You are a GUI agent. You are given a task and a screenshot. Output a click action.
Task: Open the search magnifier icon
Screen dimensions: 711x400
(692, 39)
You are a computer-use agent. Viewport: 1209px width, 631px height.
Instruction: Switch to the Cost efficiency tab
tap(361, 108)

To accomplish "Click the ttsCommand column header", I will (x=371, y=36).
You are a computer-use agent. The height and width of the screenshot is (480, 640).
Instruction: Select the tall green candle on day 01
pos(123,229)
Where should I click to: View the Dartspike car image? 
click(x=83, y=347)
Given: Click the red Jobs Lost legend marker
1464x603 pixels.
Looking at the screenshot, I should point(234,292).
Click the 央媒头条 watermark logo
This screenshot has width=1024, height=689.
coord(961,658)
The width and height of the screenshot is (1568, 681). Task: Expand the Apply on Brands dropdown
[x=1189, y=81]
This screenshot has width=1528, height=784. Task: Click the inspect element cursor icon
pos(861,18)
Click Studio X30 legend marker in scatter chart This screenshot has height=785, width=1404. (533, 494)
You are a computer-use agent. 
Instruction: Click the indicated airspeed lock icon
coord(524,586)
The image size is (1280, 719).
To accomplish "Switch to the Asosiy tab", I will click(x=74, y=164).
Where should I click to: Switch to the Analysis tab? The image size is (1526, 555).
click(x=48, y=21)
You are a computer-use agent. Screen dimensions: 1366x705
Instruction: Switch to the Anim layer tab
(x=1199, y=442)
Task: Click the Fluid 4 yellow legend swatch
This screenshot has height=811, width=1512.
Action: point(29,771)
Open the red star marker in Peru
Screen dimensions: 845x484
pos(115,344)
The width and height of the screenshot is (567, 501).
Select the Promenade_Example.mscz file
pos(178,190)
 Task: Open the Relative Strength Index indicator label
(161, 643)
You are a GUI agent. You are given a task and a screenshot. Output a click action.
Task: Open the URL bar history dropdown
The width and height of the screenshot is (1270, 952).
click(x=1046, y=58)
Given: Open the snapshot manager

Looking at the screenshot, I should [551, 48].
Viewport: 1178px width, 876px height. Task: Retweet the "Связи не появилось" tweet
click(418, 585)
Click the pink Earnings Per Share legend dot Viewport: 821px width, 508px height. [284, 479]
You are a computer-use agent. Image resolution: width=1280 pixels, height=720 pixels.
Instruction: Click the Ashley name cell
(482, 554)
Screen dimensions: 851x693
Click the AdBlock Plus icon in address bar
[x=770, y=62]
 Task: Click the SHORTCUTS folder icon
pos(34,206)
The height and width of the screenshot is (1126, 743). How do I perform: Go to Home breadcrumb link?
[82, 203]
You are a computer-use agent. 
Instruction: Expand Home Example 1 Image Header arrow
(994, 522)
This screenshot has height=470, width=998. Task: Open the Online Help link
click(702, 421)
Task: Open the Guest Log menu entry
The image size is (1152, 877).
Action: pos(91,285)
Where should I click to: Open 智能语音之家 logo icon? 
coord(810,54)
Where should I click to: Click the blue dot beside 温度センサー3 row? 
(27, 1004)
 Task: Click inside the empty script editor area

=-=-=

**What you will do**
Transcribe each line of the material without any alteration.

**Answer box**
You are a GUI agent. You are given a task and a screenshot. Output a click action.
Task: Open the search magnifier icon
Screen dimensions: 711x400
(692, 39)
You are a computer-use agent. Viewport: 1209px width, 631px height.
Instruction: Switch to the Cost efficiency tab
tap(361, 108)

To accomplish "Click the ttsCommand column header", I will (x=371, y=36).
You are a computer-use agent. The height and width of the screenshot is (480, 640).
Instruction: Select the tall green candle on day 01
pos(123,229)
Where should I click to: View the Dartspike car image? 
click(x=83, y=347)
Given: Click the red Jobs Lost legend marker
1464x603 pixels.
Looking at the screenshot, I should point(234,292).
Click the 央媒头条 watermark logo
This screenshot has width=1024, height=689.
coord(961,658)
The width and height of the screenshot is (1568, 681). Task: Expand the Apply on Brands dropdown
[x=1189, y=81]
This screenshot has width=1528, height=784. Task: Click the inspect element cursor icon
pos(861,18)
Click Studio X30 legend marker in scatter chart This screenshot has height=785, width=1404. (533, 494)
You are a computer-use agent. 
Instruction: Click the indicated airspeed lock icon
coord(524,586)
The image size is (1280, 719).
To accomplish "Switch to the Asosiy tab", I will click(x=74, y=164).
Where should I click to: Switch to the Analysis tab? The image size is (1526, 555).
click(x=48, y=21)
You are a computer-use agent. Screen dimensions: 1366x705
Instruction: Switch to the Anim layer tab
(x=1199, y=442)
Task: Click the Fluid 4 yellow legend swatch
This screenshot has height=811, width=1512.
Action: point(29,771)
Open the red star marker in Peru
Screen dimensions: 845x484
pos(115,344)
The width and height of the screenshot is (567, 501).
Select the Promenade_Example.mscz file
pos(178,190)
 Task: Open the Relative Strength Index indicator label
(161, 643)
You are a GUI agent. You are given a task and a screenshot. Output a click action.
Task: Open the URL bar history dropdown
The width and height of the screenshot is (1270, 952).
click(x=1046, y=58)
Given: Open the snapshot manager

Looking at the screenshot, I should [551, 48].
Viewport: 1178px width, 876px height. Task: Retweet the "Связи не появилось" tweet
click(418, 585)
Click the pink Earnings Per Share legend dot Viewport: 821px width, 508px height. [284, 479]
You are a computer-use agent. Image resolution: width=1280 pixels, height=720 pixels.
Instruction: Click the Ashley name cell
(482, 554)
Screen dimensions: 851x693
Click the AdBlock Plus icon in address bar
[x=770, y=62]
 Task: Click the SHORTCUTS folder icon
pos(34,206)
The height and width of the screenshot is (1126, 743). How do I perform: Go to Home breadcrumb link?
[82, 203]
You are a computer-use agent. 
Instruction: Expand Home Example 1 Image Header arrow
(994, 522)
This screenshot has height=470, width=998. Task: Open the Online Help link
click(702, 421)
Task: Open the Guest Log menu entry
The image size is (1152, 877).
Action: pos(91,285)
Where should I click to: Open 智能语音之家 logo icon? 
coord(810,54)
Where should I click to: Click the blue dot beside 温度センサー3 row? 
(27, 1004)
 Task: Click inside the empty script editor area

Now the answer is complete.